Collection entries

***

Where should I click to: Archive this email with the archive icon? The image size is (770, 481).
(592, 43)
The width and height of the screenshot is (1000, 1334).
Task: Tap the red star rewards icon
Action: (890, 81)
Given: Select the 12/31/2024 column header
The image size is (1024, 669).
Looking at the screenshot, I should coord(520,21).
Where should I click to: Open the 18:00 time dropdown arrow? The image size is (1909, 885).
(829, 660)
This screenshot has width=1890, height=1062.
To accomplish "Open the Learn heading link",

***

__What is needed__:
The full set of records must be transcribed character for character.

__Exercise response__:
Where should I click to: Archive this email with the archive icon? The image size is (770, 481).
(592, 43)
The width and height of the screenshot is (1000, 1334).
Task: Tap the red star rewards icon
Action: (890, 81)
Given: Select the 12/31/2024 column header
The image size is (1024, 669).
Looking at the screenshot, I should coord(520,21).
Where should I click to: Open the 18:00 time dropdown arrow? The image size is (1909, 885).
(829, 660)
This screenshot has width=1890, height=1062.
To accomplish "Open the Learn heading link",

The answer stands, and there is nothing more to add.